In this paper, the authors introduce a new network structure for the traditional CNN to better extract and interpret latent features. It is named "Network In Network (NIN)".

NIN vs tradional CNN

In a traditional CNN, convolutional layers and spatial pooling layers are stacked followed by fully connected layers and an output layer. The convolution layers generate feature maps by linear convolutional filters followed by non-linear activation functions. The NIN structure addresses the following 2 limitations of a traditional CNN.
  1. Kernels/filters used for each CNN layer works well when the features to be extracted are linearly separable.
  2. Fully connected layers at the end of the CNN leads to over-fitting the training data. 
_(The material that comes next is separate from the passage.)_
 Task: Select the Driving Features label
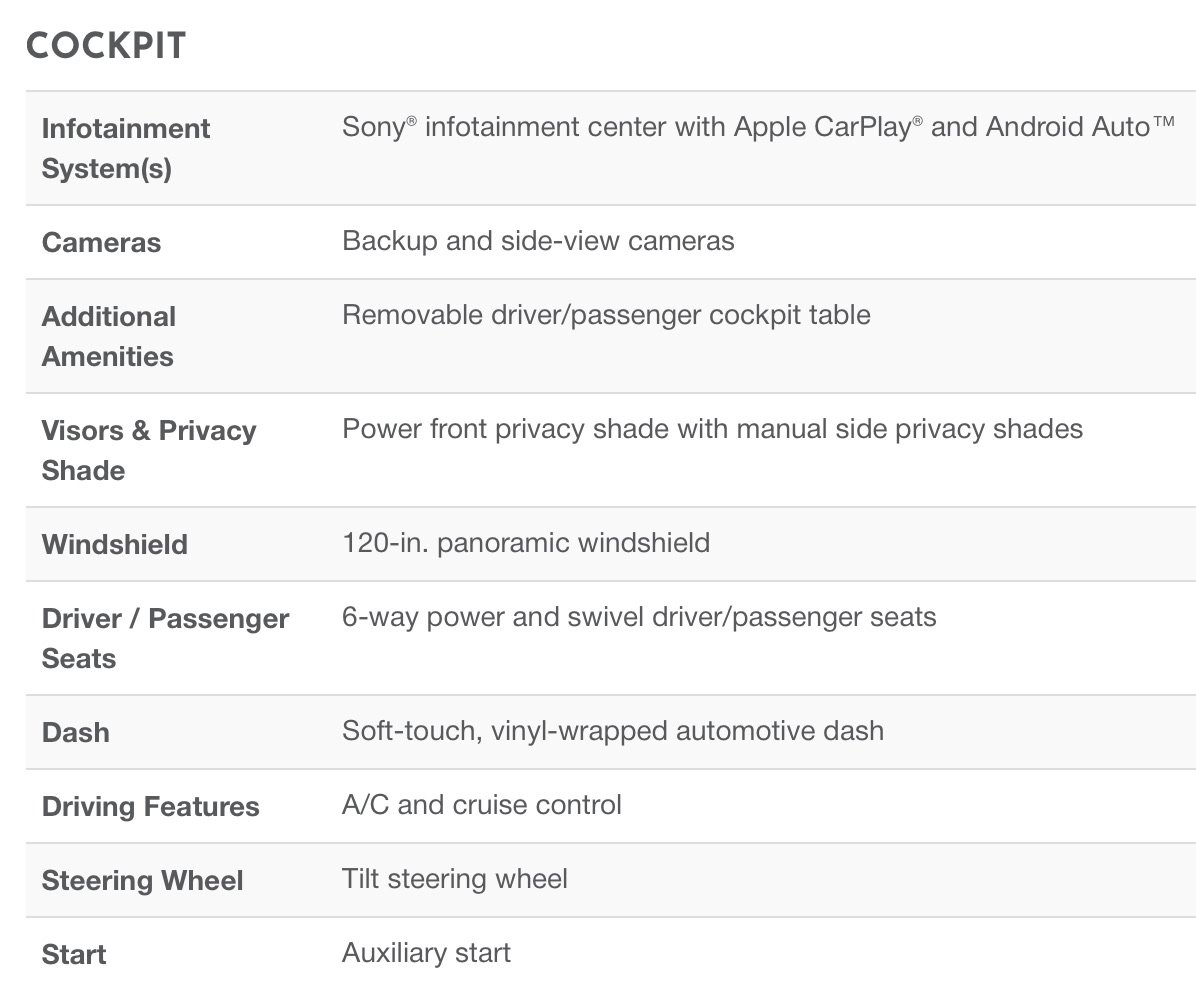(x=151, y=807)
Convolution with linear filter vs Neural network

The convolution layers involve a kernel that slides over the previous field (input or layers) and extracts features. The kernel is usually a matrix with which convolution is done. This is a linear operation. Meaning the filtering done by kernel is linear and is sufficient to differentiate features that are linearly separable. However, feature maps are generally highly non-linear functions of the input data.
The NIN addresses this by introducing a "micro neural network (a Multilayer Perceptron or MLP)" which is a universal function approximator which can model non linear data spaces. The resulting structure is named as the "mlpconv" layer. Here an MLP network is slid over the input in a similar manner to extract feature maps which are then fed into the next layer. The overall structure of the NIN is the stacking of multiple mlpconv layers. Given below is a comparison of linear convolution layer and mlconv layer (borrowed from the paper)
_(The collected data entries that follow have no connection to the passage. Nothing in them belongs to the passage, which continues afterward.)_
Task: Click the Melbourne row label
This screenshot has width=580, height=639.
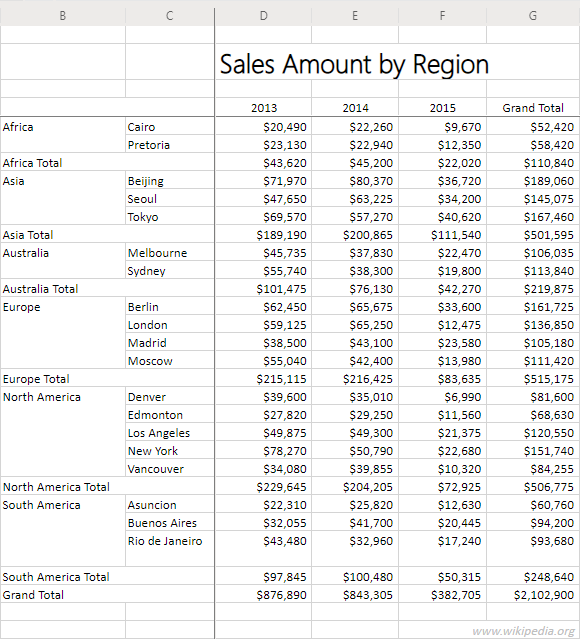Action: pyautogui.click(x=157, y=253)
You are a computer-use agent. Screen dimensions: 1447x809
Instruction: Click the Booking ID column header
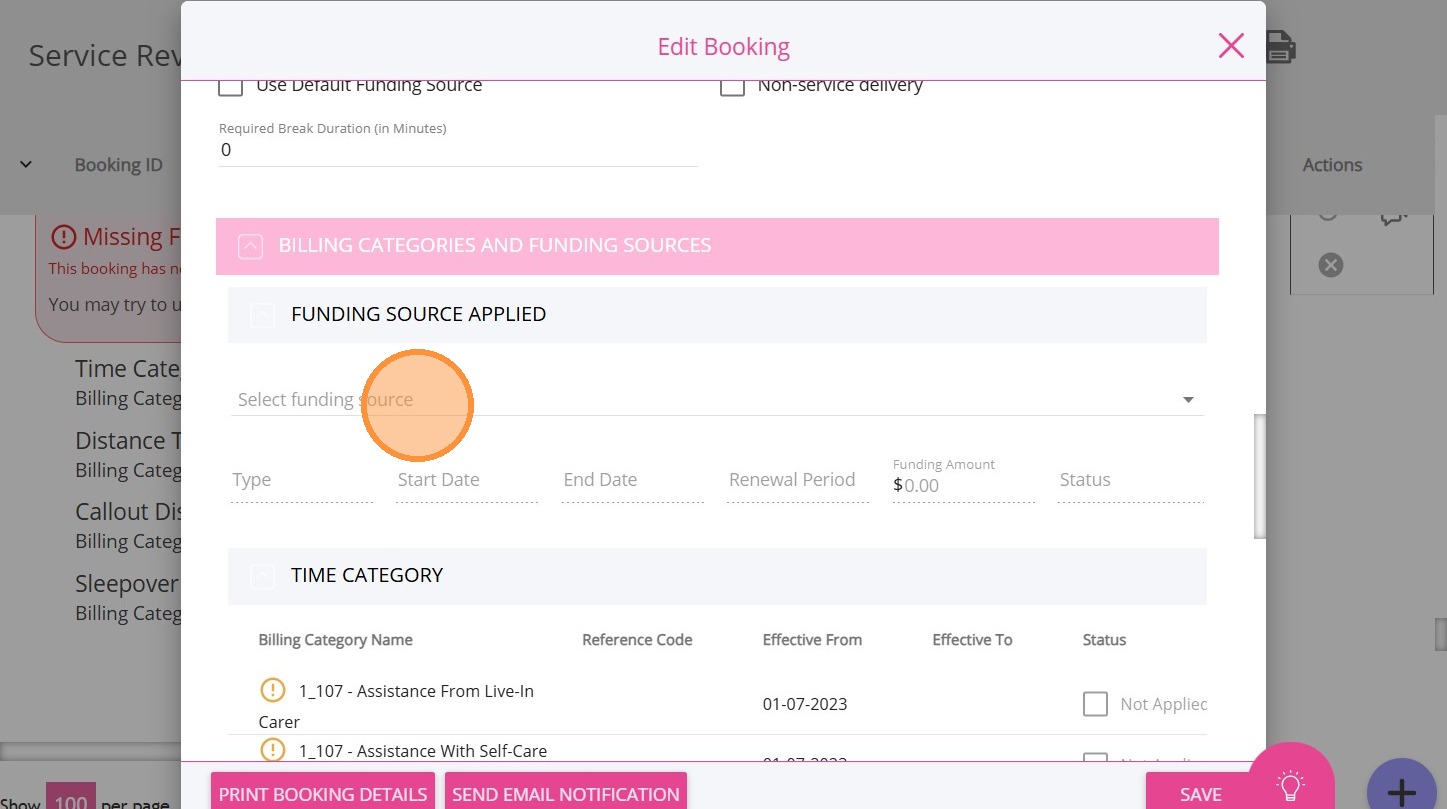coord(118,165)
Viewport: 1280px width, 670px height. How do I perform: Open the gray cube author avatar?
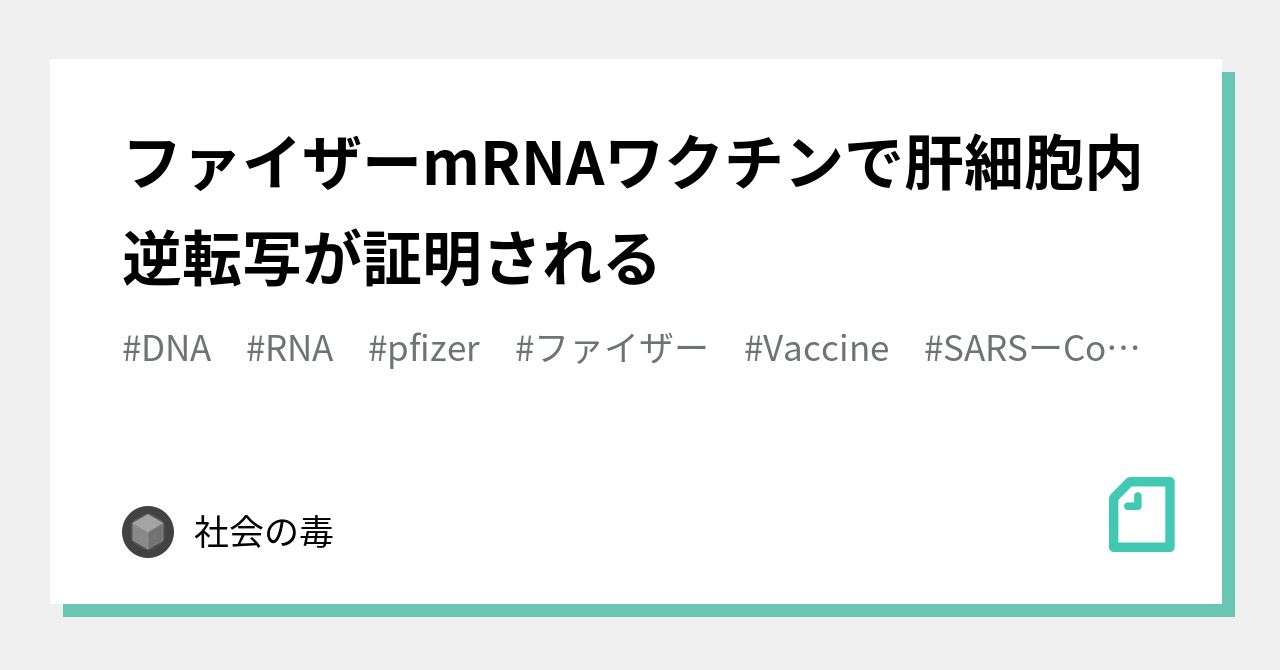[148, 531]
The linear convolution layer includes a linear filter while the mlpconv layer includes a micro network.
The linear convolution layer includes a linear filter while
the mlpconv layer includes a micro network.

    These can be trained using back-propagation along with training the entire network.

Fully connected layers vs Global averaging pooling layers

The second limitation, over-fitting by fully connected layers is addressed by replacing them with global average pooling layers. Here we directly take the average of the feature maps from the last mlpconv layer as the confidence of the categories. The fully connected layers presented the problem of over-fitting (solved partially by dropouts). However there are no parameters to learn during global averaging making it inherently inert to over-fitting. Also, the authors argue that the averaging creates a more meaningful correspondence between the feature maps and the categories as opposed to the black-box-like correspondence with the fully connected layers. Furthermore, the global average pooling sums out the spatial information, thus is more robust to spatial translation of the input.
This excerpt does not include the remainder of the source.